(Dataset entries)
=== Section Start ===
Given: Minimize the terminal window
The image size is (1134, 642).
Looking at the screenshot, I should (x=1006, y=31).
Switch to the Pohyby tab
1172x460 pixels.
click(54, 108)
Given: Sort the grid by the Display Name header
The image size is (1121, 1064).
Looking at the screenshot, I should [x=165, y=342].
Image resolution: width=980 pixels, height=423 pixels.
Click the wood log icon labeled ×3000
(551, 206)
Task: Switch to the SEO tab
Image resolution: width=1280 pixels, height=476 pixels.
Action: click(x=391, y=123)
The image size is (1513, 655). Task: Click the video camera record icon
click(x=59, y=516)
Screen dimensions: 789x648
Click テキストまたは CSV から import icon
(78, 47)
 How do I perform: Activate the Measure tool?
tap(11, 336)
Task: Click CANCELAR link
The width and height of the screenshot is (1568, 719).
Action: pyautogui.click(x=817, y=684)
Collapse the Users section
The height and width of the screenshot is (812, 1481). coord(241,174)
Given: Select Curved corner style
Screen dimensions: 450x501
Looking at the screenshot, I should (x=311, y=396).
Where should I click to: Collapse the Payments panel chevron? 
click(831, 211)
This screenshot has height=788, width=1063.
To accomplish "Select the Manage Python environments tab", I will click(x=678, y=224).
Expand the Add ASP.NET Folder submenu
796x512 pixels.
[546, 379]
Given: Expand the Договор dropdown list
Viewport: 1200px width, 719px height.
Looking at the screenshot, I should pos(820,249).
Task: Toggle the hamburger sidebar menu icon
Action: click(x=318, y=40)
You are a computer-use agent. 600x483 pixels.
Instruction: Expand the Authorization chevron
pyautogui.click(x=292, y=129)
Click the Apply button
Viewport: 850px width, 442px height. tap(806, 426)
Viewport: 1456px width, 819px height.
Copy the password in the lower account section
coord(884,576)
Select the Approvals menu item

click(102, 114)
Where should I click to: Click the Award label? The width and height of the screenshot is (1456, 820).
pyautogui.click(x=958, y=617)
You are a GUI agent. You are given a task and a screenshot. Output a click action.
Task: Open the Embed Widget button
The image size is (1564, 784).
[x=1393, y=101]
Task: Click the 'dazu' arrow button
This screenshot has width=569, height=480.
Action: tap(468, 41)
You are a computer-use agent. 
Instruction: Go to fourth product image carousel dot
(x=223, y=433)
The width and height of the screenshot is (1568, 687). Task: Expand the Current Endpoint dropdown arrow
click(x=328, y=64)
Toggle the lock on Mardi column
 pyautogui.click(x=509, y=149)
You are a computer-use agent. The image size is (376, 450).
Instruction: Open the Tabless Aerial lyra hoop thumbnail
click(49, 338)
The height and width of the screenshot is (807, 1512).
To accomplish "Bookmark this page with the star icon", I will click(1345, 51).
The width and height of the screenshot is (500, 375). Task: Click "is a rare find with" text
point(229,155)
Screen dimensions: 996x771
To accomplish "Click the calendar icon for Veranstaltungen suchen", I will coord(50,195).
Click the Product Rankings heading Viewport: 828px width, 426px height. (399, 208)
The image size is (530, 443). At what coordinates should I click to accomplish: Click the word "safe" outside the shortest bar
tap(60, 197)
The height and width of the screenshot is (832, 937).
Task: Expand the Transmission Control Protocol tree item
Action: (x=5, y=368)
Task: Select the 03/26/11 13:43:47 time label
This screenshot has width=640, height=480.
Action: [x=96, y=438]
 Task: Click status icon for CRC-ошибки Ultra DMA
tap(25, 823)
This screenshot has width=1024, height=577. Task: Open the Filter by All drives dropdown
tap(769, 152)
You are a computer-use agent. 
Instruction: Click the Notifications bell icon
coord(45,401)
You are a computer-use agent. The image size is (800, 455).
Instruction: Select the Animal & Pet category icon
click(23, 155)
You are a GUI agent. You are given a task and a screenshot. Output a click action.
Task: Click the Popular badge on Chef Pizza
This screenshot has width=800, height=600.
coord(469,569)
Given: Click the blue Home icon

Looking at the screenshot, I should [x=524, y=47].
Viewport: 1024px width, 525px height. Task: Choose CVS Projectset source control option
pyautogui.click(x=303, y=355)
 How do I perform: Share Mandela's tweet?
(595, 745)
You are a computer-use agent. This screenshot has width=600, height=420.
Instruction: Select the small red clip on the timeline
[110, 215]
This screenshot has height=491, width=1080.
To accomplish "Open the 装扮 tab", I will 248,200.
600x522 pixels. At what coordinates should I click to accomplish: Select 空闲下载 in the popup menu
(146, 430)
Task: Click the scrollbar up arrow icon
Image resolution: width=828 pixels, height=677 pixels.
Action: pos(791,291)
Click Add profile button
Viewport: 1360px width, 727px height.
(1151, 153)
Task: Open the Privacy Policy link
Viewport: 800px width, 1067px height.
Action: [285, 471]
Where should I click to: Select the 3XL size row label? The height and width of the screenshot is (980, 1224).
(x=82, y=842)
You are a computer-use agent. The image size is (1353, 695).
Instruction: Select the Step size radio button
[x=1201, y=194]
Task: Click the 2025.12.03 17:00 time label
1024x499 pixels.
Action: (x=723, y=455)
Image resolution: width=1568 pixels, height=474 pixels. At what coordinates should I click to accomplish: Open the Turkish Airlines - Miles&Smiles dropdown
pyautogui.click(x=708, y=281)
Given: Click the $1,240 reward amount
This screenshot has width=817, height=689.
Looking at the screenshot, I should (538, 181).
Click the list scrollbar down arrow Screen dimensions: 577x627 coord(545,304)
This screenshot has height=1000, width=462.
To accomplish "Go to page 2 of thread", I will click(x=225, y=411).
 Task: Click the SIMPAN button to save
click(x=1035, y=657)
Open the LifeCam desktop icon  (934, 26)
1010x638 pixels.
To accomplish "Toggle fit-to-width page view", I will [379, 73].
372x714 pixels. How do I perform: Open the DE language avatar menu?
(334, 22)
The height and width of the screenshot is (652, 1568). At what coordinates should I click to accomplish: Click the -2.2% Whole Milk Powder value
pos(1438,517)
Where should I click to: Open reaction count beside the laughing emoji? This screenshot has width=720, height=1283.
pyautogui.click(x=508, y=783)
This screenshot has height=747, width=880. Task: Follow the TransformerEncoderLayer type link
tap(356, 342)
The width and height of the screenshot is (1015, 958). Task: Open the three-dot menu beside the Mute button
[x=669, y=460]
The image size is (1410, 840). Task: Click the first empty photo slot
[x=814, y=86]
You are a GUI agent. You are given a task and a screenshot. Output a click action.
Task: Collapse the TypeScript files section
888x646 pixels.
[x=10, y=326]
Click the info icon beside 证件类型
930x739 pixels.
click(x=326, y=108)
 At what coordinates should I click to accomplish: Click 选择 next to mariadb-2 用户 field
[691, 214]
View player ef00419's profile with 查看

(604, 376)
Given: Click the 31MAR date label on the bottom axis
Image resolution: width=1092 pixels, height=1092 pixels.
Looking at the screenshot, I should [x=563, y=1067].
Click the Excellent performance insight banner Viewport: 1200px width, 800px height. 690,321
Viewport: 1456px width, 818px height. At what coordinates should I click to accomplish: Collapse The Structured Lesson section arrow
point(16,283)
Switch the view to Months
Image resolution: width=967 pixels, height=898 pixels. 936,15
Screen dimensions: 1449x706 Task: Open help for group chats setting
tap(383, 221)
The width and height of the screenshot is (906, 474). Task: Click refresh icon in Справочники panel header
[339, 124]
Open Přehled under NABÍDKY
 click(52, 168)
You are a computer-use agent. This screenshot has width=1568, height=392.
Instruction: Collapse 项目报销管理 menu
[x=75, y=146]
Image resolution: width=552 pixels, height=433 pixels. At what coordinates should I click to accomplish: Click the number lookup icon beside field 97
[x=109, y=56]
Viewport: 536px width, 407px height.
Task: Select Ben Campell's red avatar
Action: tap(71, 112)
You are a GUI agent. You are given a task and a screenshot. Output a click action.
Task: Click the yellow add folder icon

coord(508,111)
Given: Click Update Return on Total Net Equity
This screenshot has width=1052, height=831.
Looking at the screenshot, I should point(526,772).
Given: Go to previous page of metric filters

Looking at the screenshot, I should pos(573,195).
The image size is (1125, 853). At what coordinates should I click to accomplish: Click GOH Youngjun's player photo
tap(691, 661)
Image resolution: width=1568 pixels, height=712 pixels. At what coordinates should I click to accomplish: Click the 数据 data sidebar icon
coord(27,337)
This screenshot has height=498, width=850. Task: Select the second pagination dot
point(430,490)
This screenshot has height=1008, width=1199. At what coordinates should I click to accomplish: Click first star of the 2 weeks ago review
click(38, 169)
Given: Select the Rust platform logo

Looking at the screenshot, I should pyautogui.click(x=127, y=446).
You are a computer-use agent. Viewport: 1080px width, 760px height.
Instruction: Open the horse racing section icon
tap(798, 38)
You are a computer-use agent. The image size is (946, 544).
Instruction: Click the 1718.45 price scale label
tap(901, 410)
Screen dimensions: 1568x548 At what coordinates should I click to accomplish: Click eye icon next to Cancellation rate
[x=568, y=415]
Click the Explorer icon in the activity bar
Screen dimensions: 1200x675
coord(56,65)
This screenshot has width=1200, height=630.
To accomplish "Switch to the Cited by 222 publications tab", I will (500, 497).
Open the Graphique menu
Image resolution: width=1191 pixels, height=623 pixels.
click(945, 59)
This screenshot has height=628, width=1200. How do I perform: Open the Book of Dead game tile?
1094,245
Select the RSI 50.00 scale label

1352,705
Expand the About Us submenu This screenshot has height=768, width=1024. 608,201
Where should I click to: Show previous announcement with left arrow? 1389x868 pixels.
=== Section End ===
WHAT NEEDS TO BE DONE
Repeat exactly the lines above from the one with "Task: Click the SIMPAN button to save" up to and including the one with "Task: Collapse the TypeScript files section". No other line belongs in the reply.

RESPONSE
 Task: Click the SIMPAN button to save
click(x=1035, y=657)
Open the LifeCam desktop icon  (934, 26)
1010x638 pixels.
To accomplish "Toggle fit-to-width page view", I will [379, 73].
372x714 pixels. How do I perform: Open the DE language avatar menu?
(334, 22)
The height and width of the screenshot is (652, 1568). At what coordinates should I click to accomplish: Click the -2.2% Whole Milk Powder value
pos(1438,517)
Where should I click to: Open reaction count beside the laughing emoji? This screenshot has width=720, height=1283.
pyautogui.click(x=508, y=783)
This screenshot has height=747, width=880. Task: Follow the TransformerEncoderLayer type link
tap(356, 342)
The width and height of the screenshot is (1015, 958). Task: Open the three-dot menu beside the Mute button
[x=669, y=460]
The image size is (1410, 840). Task: Click the first empty photo slot
[x=814, y=86]
You are a GUI agent. You are given a task and a screenshot. Output a click action.
Task: Collapse the TypeScript files section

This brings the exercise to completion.